---- AVAILABLE RECORDS

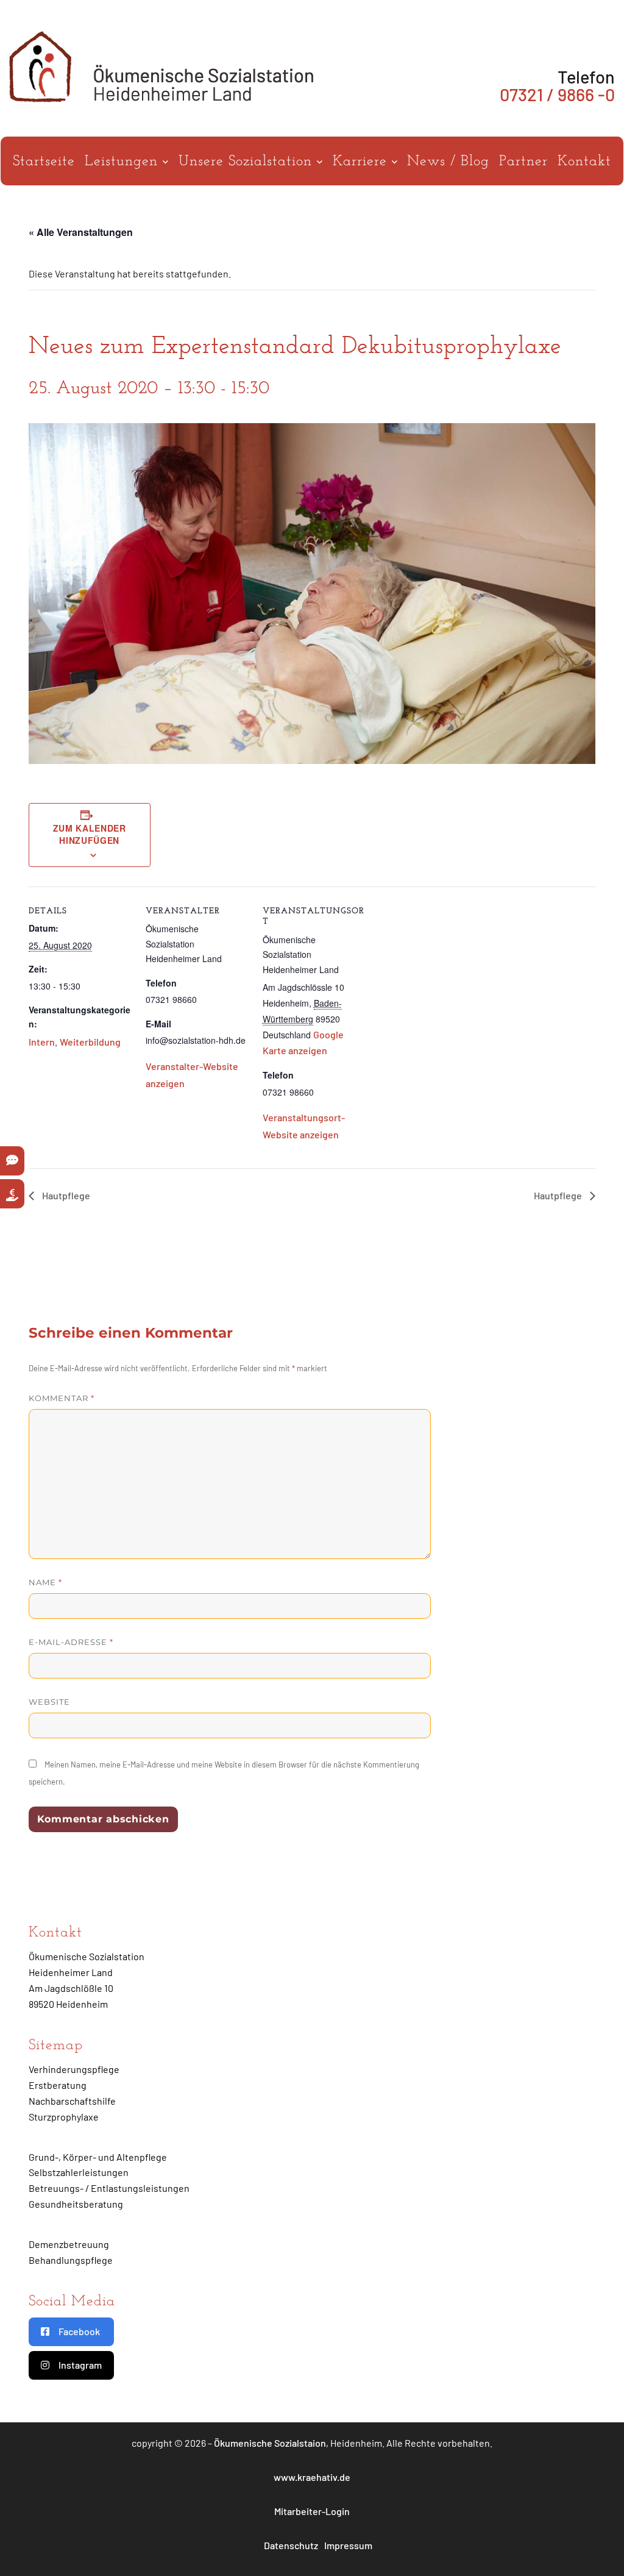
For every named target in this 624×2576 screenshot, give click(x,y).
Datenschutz (291, 2545)
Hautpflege (65, 1195)
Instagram (80, 2365)
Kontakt (584, 161)
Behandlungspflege (71, 2260)
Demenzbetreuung (69, 2244)
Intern (42, 1041)
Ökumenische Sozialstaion (270, 2443)
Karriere (362, 161)
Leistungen (124, 161)
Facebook (79, 2331)
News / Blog (448, 161)
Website (49, 1702)
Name (45, 1582)
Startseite (44, 161)
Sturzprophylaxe (64, 2116)
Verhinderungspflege (74, 2069)
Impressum (348, 2545)
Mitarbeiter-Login (312, 2511)
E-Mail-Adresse (71, 1642)
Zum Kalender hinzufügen (89, 834)
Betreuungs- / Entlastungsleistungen (109, 2188)
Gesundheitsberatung (76, 2204)
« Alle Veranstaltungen (81, 232)
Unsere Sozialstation (248, 161)
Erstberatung (58, 2085)
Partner (523, 161)
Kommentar (61, 1398)
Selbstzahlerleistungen (79, 2172)
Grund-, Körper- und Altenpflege (98, 2157)
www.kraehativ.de (312, 2477)
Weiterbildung (90, 1041)
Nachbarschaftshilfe (72, 2101)
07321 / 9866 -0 (557, 94)
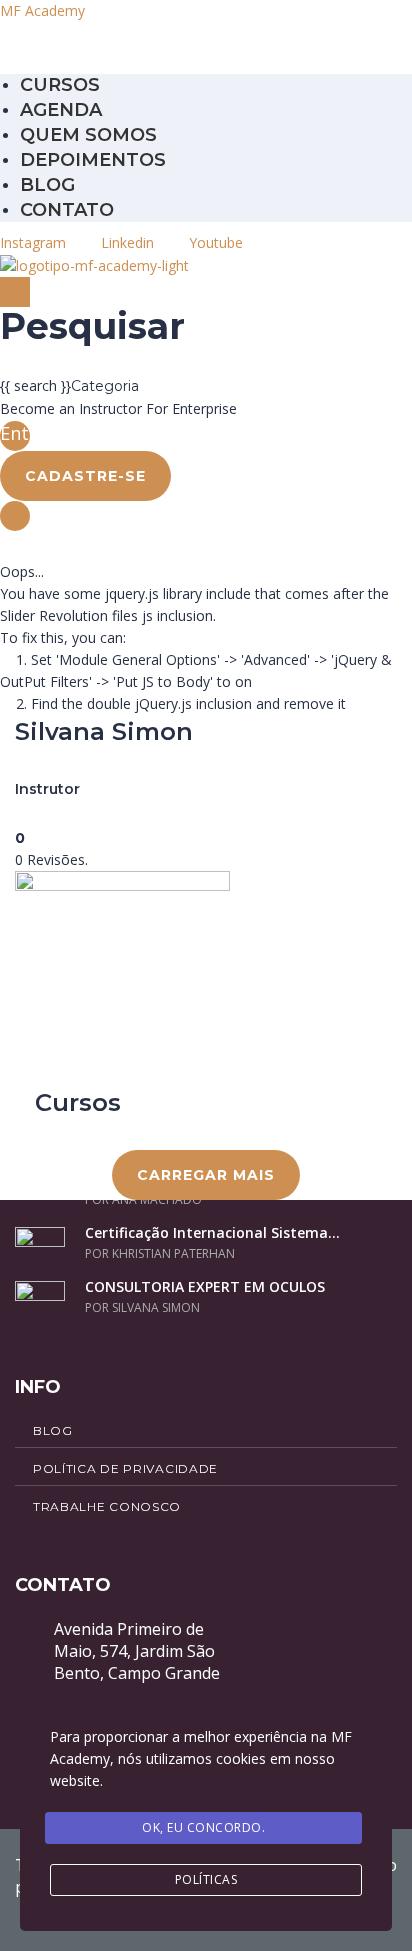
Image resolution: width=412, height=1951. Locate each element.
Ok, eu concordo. (203, 1827)
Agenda (61, 110)
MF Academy (42, 10)
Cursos (60, 85)
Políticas (206, 1879)
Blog (47, 185)
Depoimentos (93, 160)
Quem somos (88, 135)
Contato (67, 210)
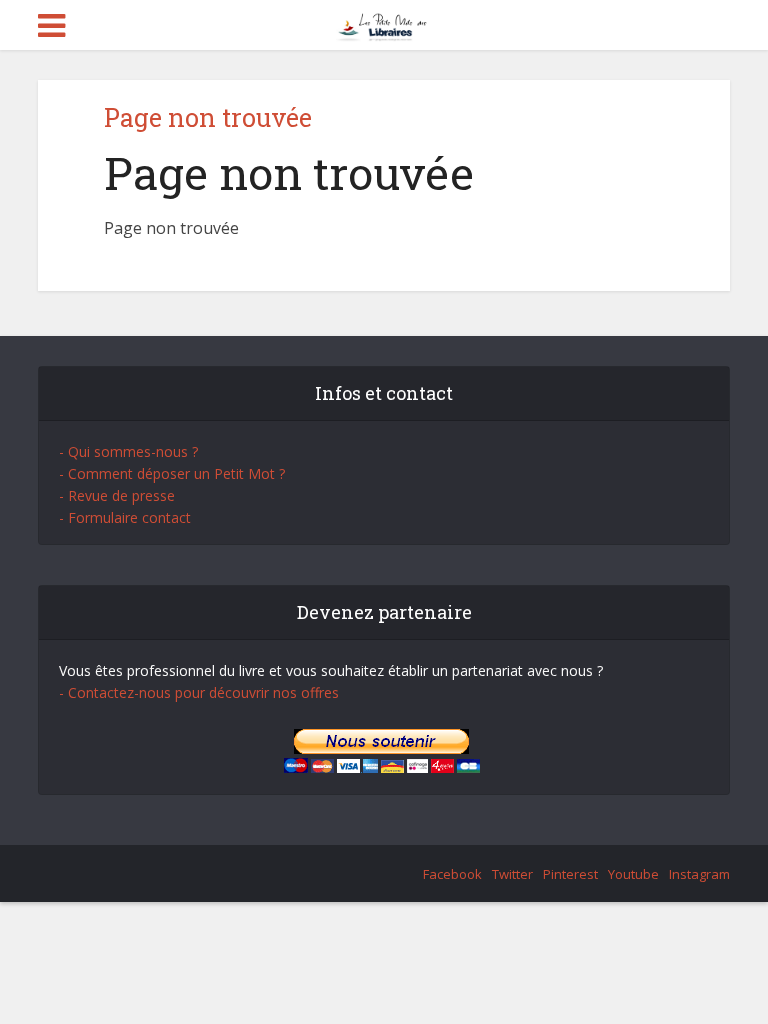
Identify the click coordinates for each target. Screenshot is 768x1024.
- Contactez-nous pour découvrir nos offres (199, 692)
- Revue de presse (117, 495)
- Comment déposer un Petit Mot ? (172, 473)
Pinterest (570, 874)
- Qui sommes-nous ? (128, 451)
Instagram (699, 874)
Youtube (633, 874)
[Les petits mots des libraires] (384, 23)
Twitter (512, 874)
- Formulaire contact (125, 517)
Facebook (452, 874)
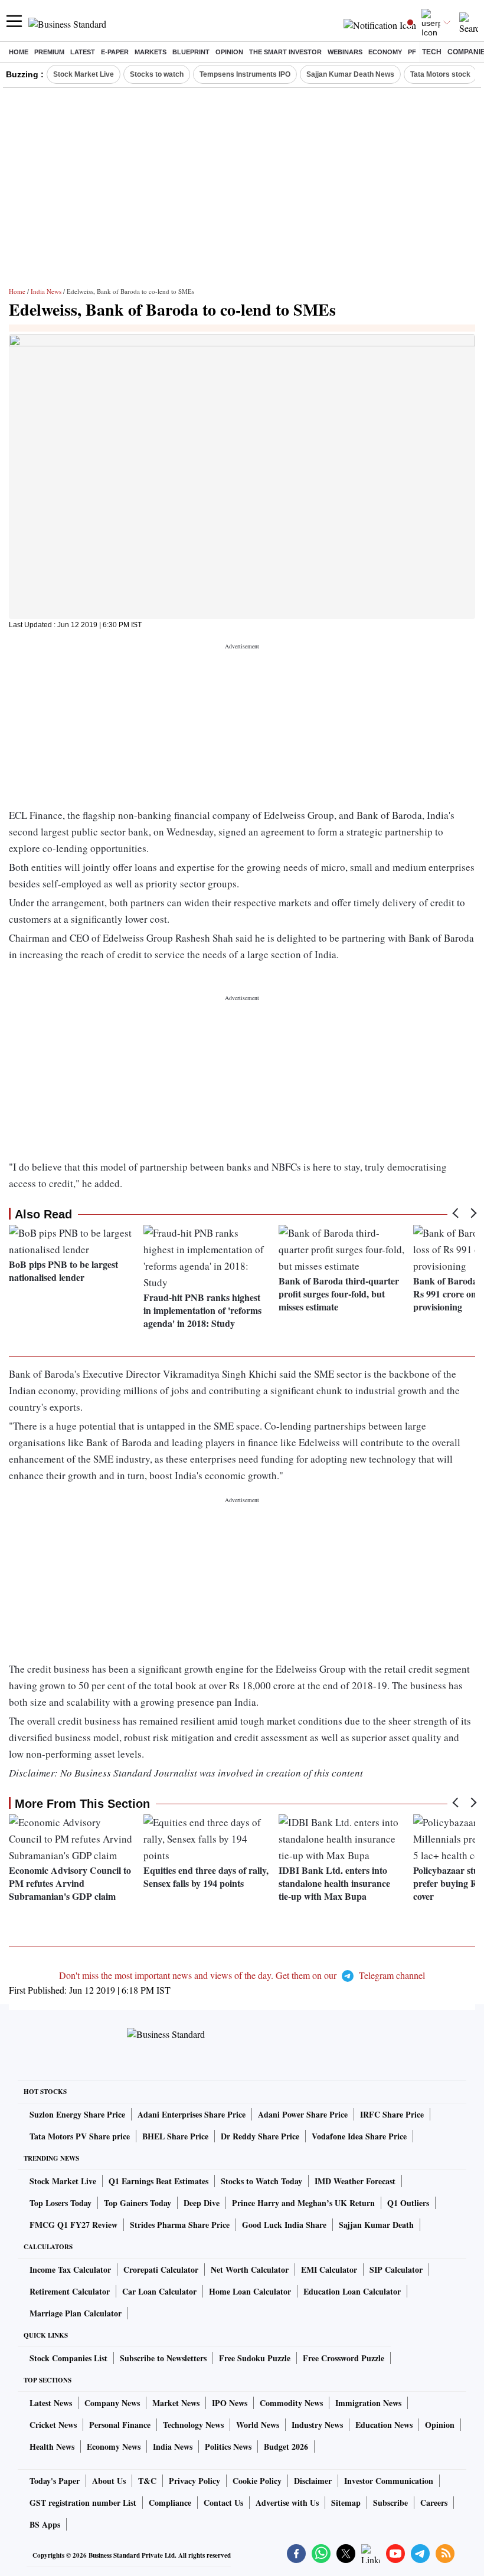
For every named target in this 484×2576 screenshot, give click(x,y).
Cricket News (53, 2424)
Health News (52, 2446)
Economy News (113, 2446)
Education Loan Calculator (352, 2291)
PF (412, 51)
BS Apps (45, 2524)
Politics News (228, 2446)
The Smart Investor (285, 51)
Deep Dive (202, 2203)
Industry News (317, 2424)
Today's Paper (55, 2481)
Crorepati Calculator (160, 2269)
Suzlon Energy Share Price (77, 2114)
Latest (82, 51)
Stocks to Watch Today (261, 2181)
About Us (109, 2481)
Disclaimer (313, 2481)
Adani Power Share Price (303, 2114)
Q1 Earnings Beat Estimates (158, 2181)
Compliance (170, 2502)
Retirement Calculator (70, 2291)
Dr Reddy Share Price (260, 2136)
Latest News (51, 2403)
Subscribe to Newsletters (163, 2358)
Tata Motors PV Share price (80, 2136)
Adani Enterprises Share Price (192, 2114)
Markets (150, 51)
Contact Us (223, 2502)
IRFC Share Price (392, 2114)
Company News (112, 2403)
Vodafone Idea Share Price (359, 2136)
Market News (176, 2403)
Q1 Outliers (408, 2203)
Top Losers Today (60, 2203)
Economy (385, 51)
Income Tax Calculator (70, 2269)
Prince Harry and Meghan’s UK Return (303, 2203)
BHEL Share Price (175, 2136)
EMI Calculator (329, 2269)
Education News (384, 2424)
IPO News (229, 2403)
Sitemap (346, 2502)
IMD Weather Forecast (355, 2181)
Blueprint (191, 51)
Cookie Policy (257, 2481)
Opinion (229, 51)
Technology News (193, 2424)
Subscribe (390, 2502)
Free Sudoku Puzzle (254, 2358)
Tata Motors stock (440, 74)
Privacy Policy (194, 2481)
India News (46, 291)
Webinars (345, 51)
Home (18, 51)
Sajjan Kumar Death (376, 2224)
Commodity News (291, 2403)
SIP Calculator (396, 2269)
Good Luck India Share (284, 2224)
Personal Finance (120, 2424)
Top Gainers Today (137, 2203)
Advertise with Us (287, 2502)
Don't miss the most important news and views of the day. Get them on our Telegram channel (242, 1975)
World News (257, 2424)
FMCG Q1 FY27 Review (73, 2224)
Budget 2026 (286, 2446)
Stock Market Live (83, 74)
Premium (49, 51)
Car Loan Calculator (159, 2291)
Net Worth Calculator (250, 2269)
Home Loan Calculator (250, 2291)
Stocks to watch (157, 74)
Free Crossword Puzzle (343, 2358)
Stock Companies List (68, 2358)
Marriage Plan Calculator (76, 2313)
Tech (432, 52)
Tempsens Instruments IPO (245, 74)
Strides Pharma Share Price (180, 2224)
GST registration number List (83, 2502)
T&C (147, 2481)
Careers (433, 2502)
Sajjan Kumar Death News (350, 74)
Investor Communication (388, 2481)
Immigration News (368, 2403)
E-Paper (115, 51)
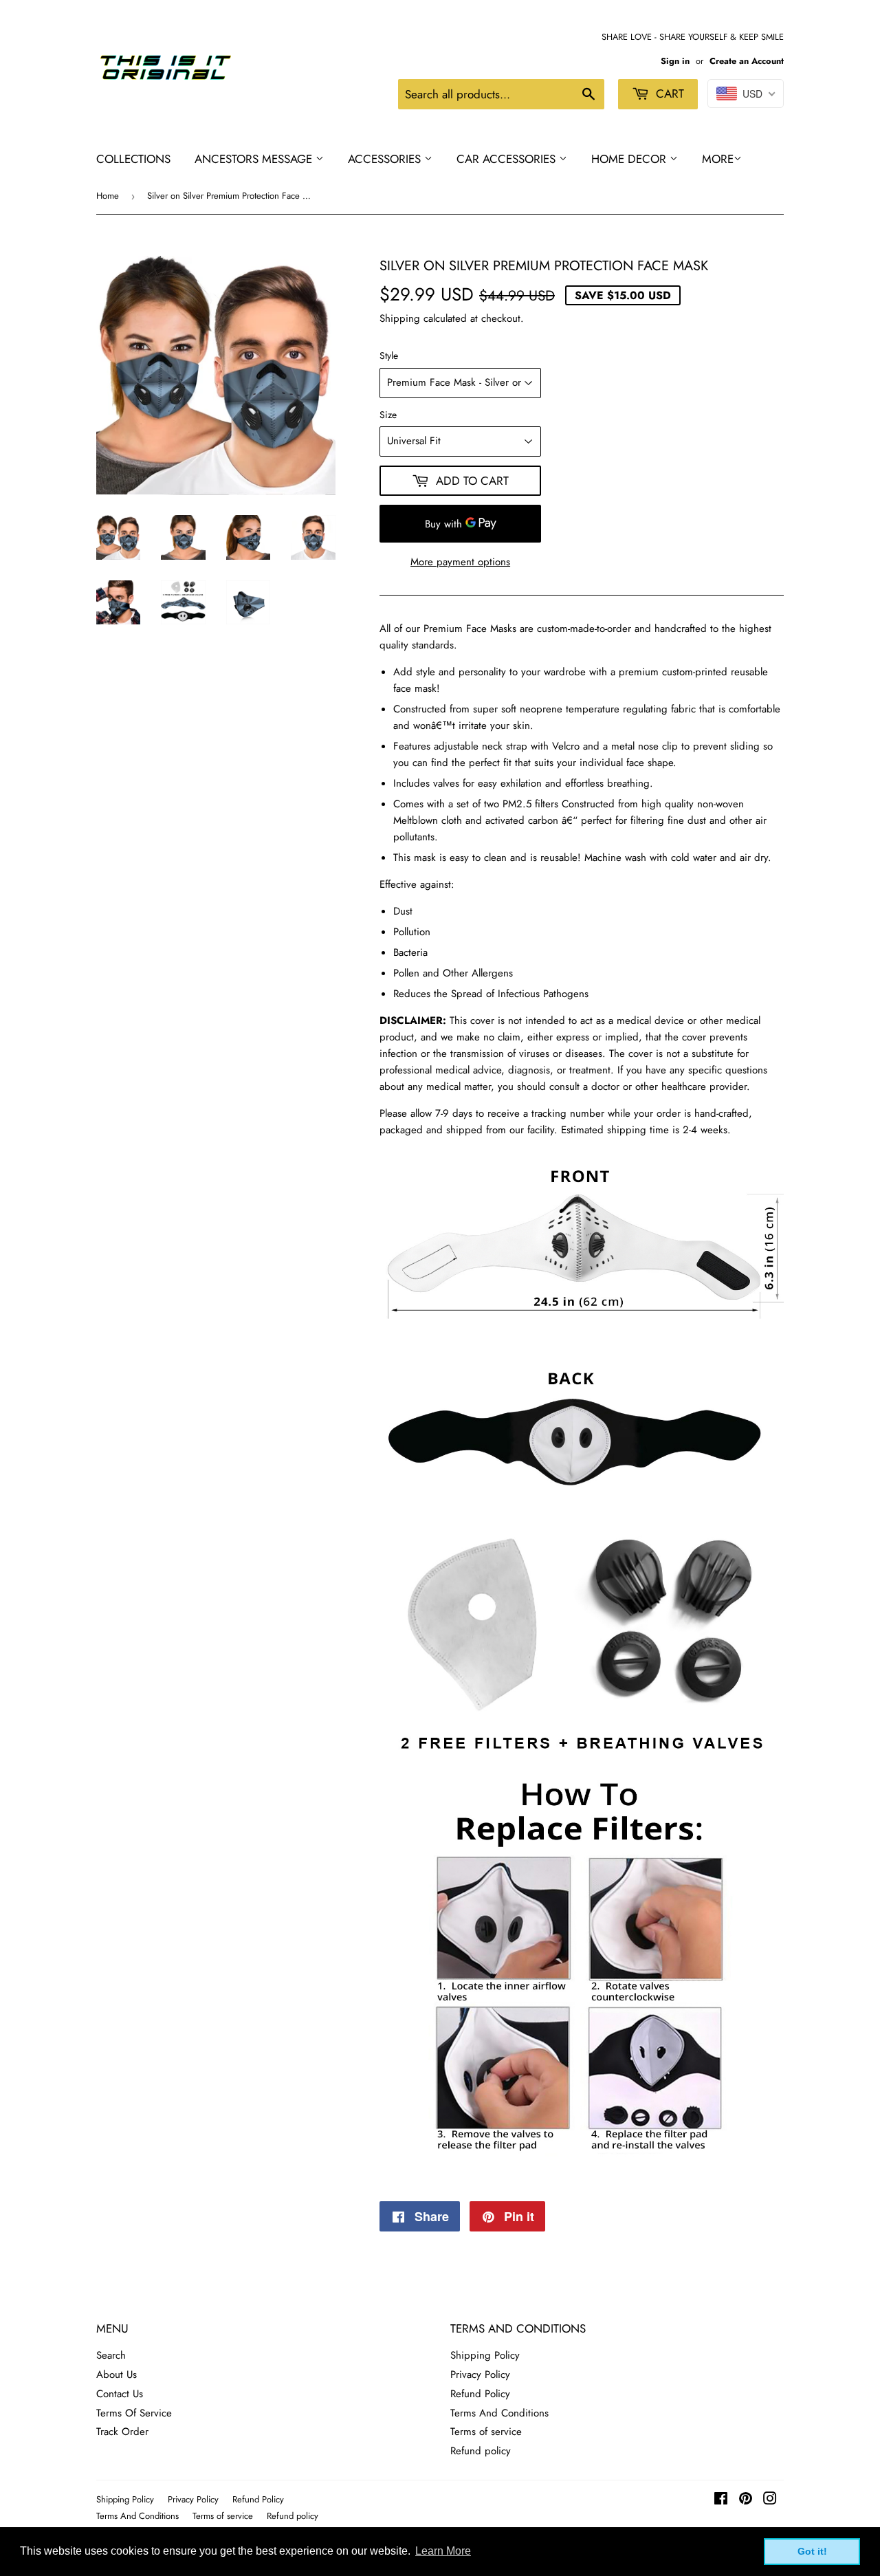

--------

• TO DO: Pictures are to be left out, and the lines from the beginning of the records through the line with "Betreuungs- / Entlastungsleistungen" are to be printed exactly, with nothing added.

• EXERCISE OUTPUT:
For every named target in this 624×2576 screenshot, give click(x,y).
Datenschutz (291, 2545)
Hautpflege (65, 1195)
Instagram (80, 2365)
Kontakt (584, 161)
Behandlungspflege (71, 2260)
Demenzbetreuung (69, 2244)
Intern (42, 1041)
Ökumenische Sozialstaion (270, 2443)
Karriere (362, 161)
Leistungen (124, 161)
Facebook (79, 2331)
News / Blog (448, 161)
Website (49, 1702)
Name (45, 1582)
Startseite (44, 161)
Sturzprophylaxe (64, 2116)
Verhinderungspflege (74, 2069)
Impressum (348, 2545)
Mitarbeiter-Login (312, 2511)
E-Mail-Adresse (71, 1642)
Zum Kalender hinzufügen (89, 834)
Betreuungs- / Entlastungsleistungen (109, 2188)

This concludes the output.